As obras de arte do bandarilheiro artesão

trar mais uma forma original de construir um novo trabalho. Mas por detrás deste trabalho que agora Francisco Palhota usa como complemento da reforma, estão dias de muito trabalho nas arenas de norte a sul de Portugal. O bandarilheiro refere que essa “é uma vida maravilhosa”, desde que “os contratos sejam cumpridos” e diz ter muitas saudades desses tempos. No passado ficam dois anos com

o cavaleiro Frederico Cunha, três temporadas com António Portugal, e com o Maestro José Júlio durante dois anos. Francisco Palhota atuou em Espanha e França, mas lamenta nunca ter ido ao México.

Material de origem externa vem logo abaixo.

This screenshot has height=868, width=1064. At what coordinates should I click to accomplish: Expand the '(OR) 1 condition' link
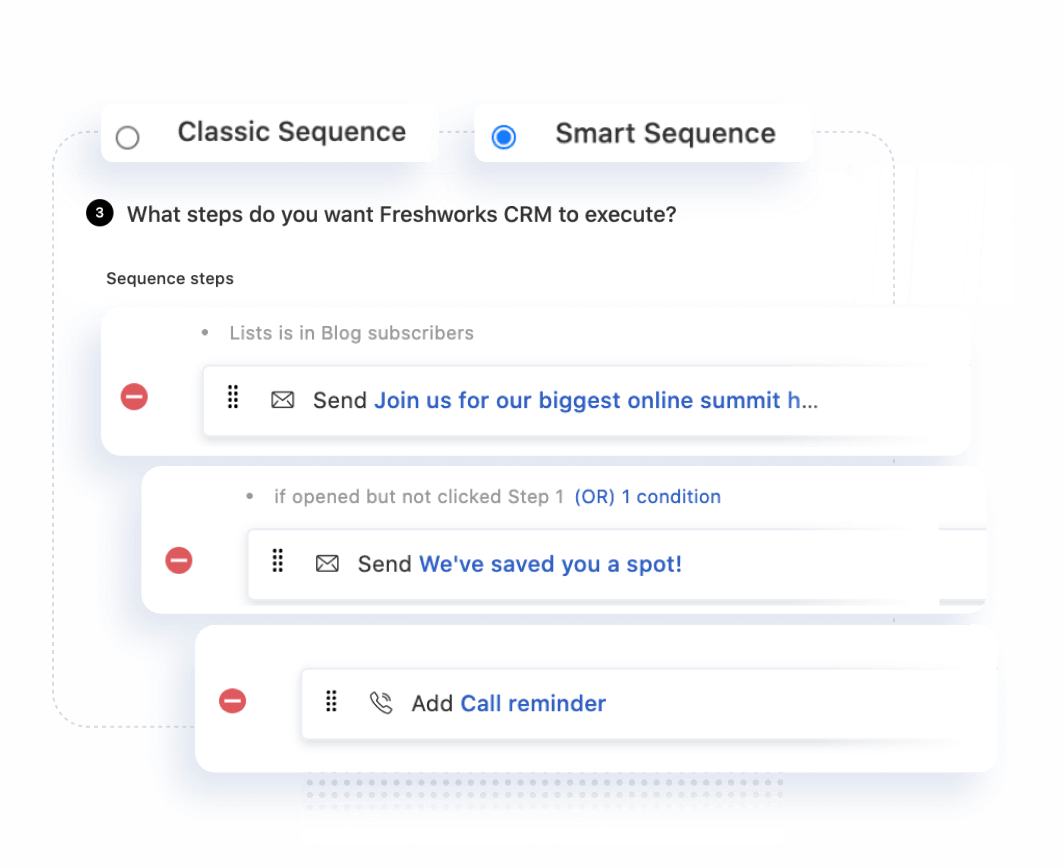[647, 496]
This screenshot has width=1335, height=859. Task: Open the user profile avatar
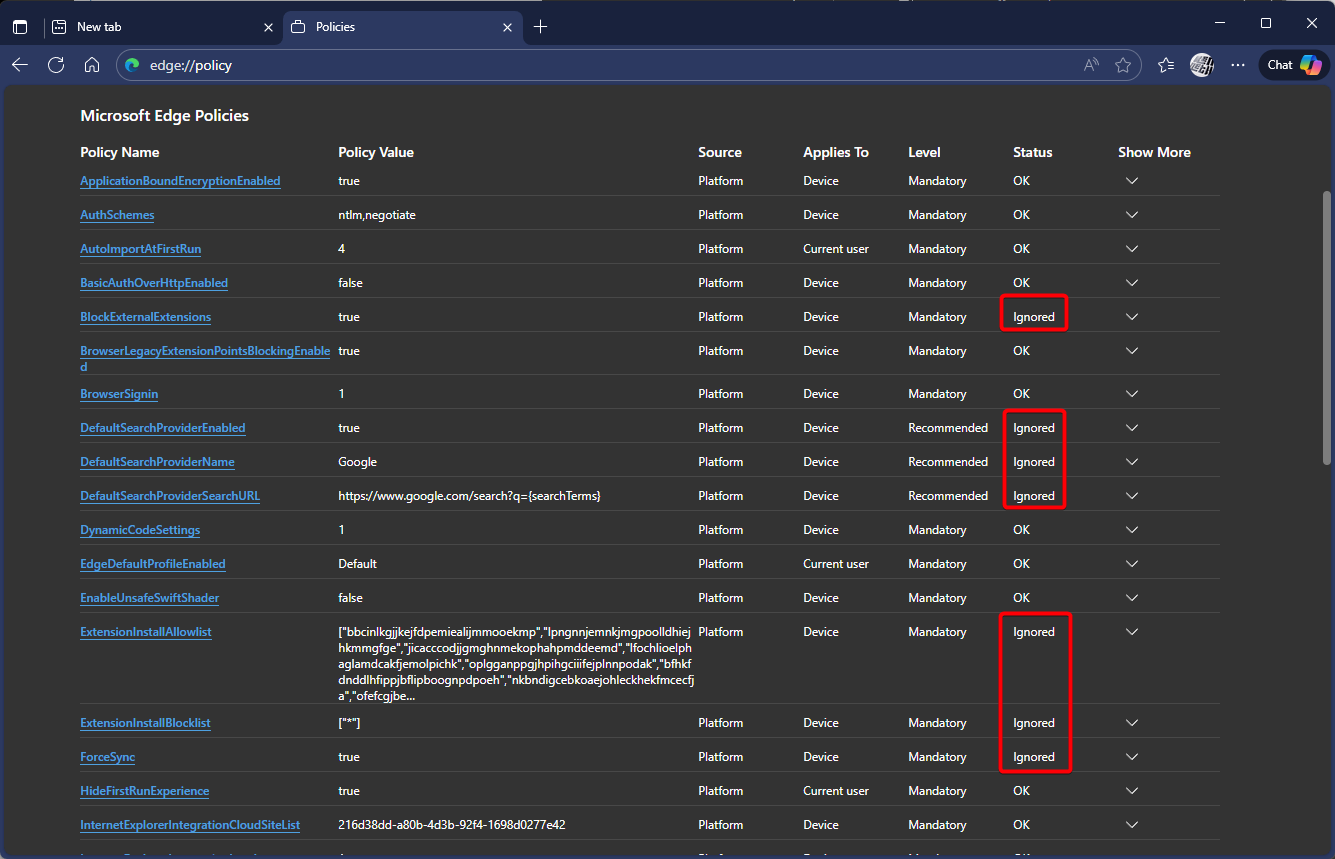click(1202, 65)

Ainda assim recorda com saudade algumas corridas que fez na Praça Palha Blanco em Vila Franca de Xira, em que a responsabilidade era acrescida – “ Porque aqui toda a malta me conhecia e tinha de estar bem. Deixava os nervos em casa”. Já na sua terra de nascença, Salvaterra de Magos, Francisco Palhota lembra-se que ouvia algumas “bocas” no bom sentido, dado que também ali era a sua casa. “Arrima Palhota” diziam os salvaterrenses ao bandarilheiro, o que, confessa, lhe “dava algum alento”. “Era especial”, refere o antigo bandarilheiro que lembra um “susto” na Figueira da Foz com o Victor Mendes, mas sem consequências. No seu currículo está ainda a origem do Clube Taurino de Vila Franca de Xira. O antigo bandarilheiro lembra que há mais de 40 anos os aficionados locais não tinham um local para se reunirem, fazendo-o nas tertúlias particulares. Lembra Francisco Palhota que “o

primeiro contato foi com o Jorge Domingos no café do tareco, e a partir dessa altura os bandarilheiros juntaram-se todos, e começámos a fazer limpeza na casa que hoje é o Clube Taurino”, mas que, na altura, era um armazém. Francisco Palhota recorda a participação dos amigos da Tertúlia Cirófila “que se juntaram a nós, e a obra foi para a frente”. O antigo fundador recorda o passado de altos e baixos daquele clube e refere que gostaria “que se fizessem mais atividades” reconhecendo as dificuldades das sucessivas direções. Ainda assim Francisco Palhota considera que vai faltando união no mundo da tauromaquia em Vila Franca de Xira. “Se todos puxassem para o mesmo lado, isto seria a terra mais taurina, nem havia comparação”, salienta o antigo bandarilheiro. Em todo o caso, ainda considera Vila Franca a Sevilha mais portuguesa, embora no passado tenha sido diferente. Francisco Palhota explica que “há 50 anos na Palha Blanco, (que como Sevilha tem o rio a seus pés), existia mais afición do que hoje”. “Tinha mais matadores como o José Júlio ou o Victor Mendes. No fundo havia mais romantismo”, refere.